See that both creating A or C and then copying it inside the array of B does copy data (and, as expected, in case of C only the data that is part of A is copied - no memory corruption after the copied element), but the method of B is selected, meaning that vptr must have not been copied.

So my questions are:

• I guess that vptr is not copied in default assignment operator. Is it so? Is it the only possible reason that we have method from B called but data from C object?

• Can we actually come up with an example that can make some bad or unexpected things happen, some runtime failure? What I mean by bad, I guess, is to have an array of Bs, but an object of A or C in it (not B or subtype of B), an object that is "alien" to B?

• Or maybe the C++ language does guarantee explicitly or implicitly by some combinations of its features that this cannot happen (like Java when it explicitly raises ArrayStoreException)?

UPD:

A* bs = new B[5];

I actually changed this line at the last moment, to put emphasis on runtime selection of B method (should not have done it, it is obvious because the method is virtual). I initially had B* bs = new B[5]; and the output was the same.

Answer 1

Actualy, when you rite A* bs = new B[5], you are doing something wrong. It will cause issue if the size of a B element isn't the same of a B element. Because you can upcast B* to A*, the conversion is safe ... if there was only ONE element.

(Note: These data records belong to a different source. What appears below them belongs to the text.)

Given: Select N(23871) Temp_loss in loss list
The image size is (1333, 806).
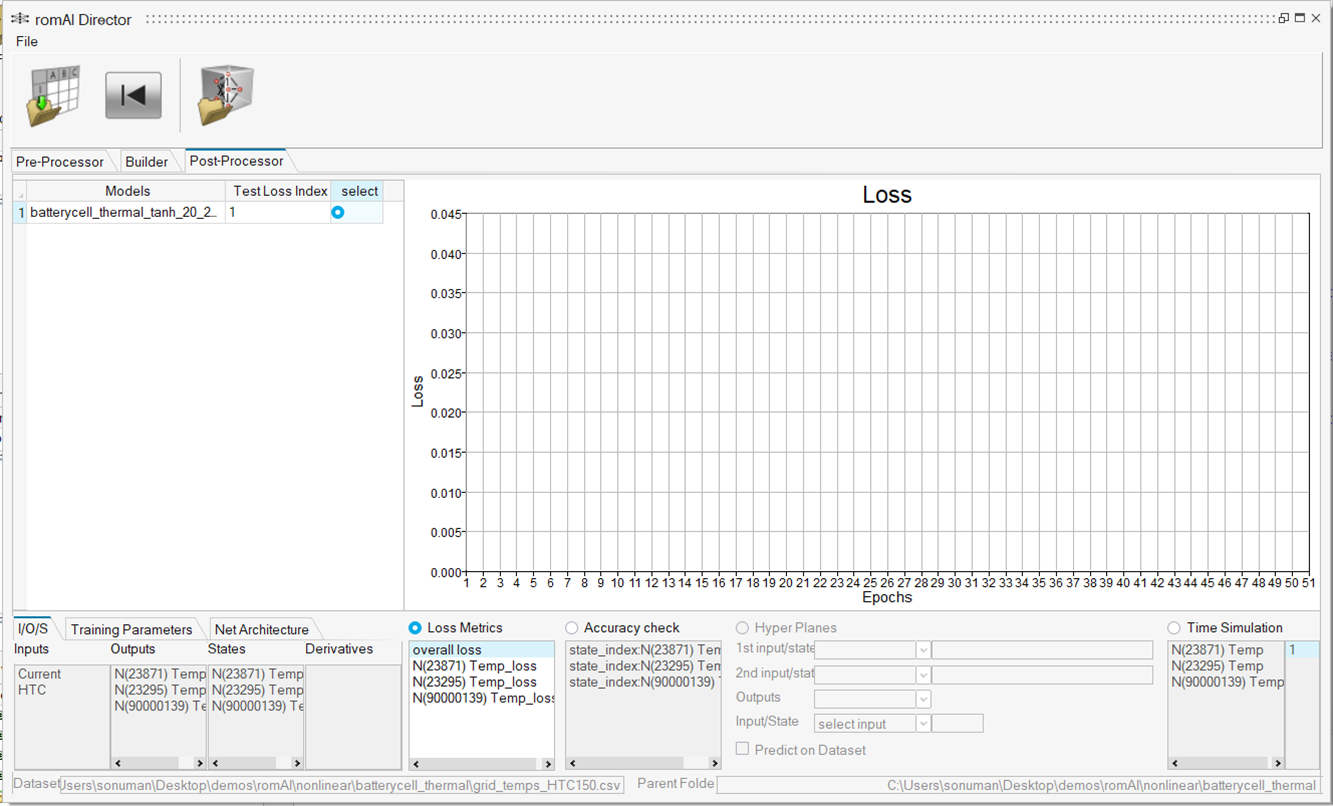Looking at the screenshot, I should pos(474,666).
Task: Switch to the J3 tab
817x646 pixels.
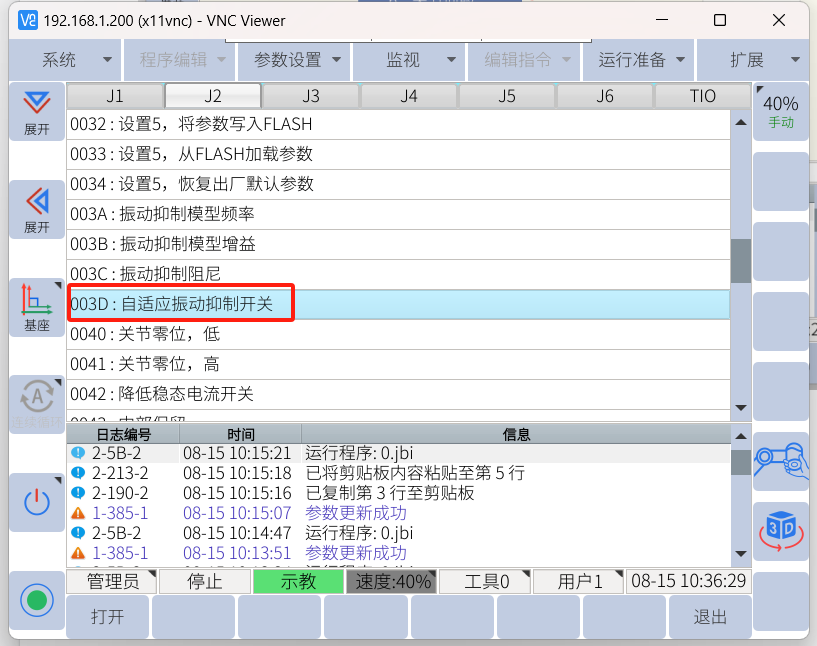Action: [x=311, y=96]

Let's say A has a length of 32bits, and B a length of 64. Then, you'll have strange thing happening when you brows your bs array. (The bs[1] will be the end of the first B element).

If you have multiple virtual inheritance and the compiler need to change the pointed address, then it will only be done for the first element.

So :

1. Nothing have to be copied, only the pointer address of the first element will be changed if needed.

2. Yes, just add some elements to B so that B is bigger than A, and you are on the wonderful world on undefined behavior. You may also be able to copy the A part of a C object inside a B object doing so.

Nb : If you want to manage some B and C in the same array, you can use a A** (or a std::whatever) and then it will be safe. (But you probably already knows that).

Answer 2

1) Yes, vptr is not copied in the assignment operator. Assignment operator doesn't change the runtime type of an object.

2) A* bs = new B[5]; is dangerous. What if B contains some data that A doesn't? Then sizeof(B) > sizeof(A), and accessing items through bs[i] causes undefined behaviour (segmentation fault on my system).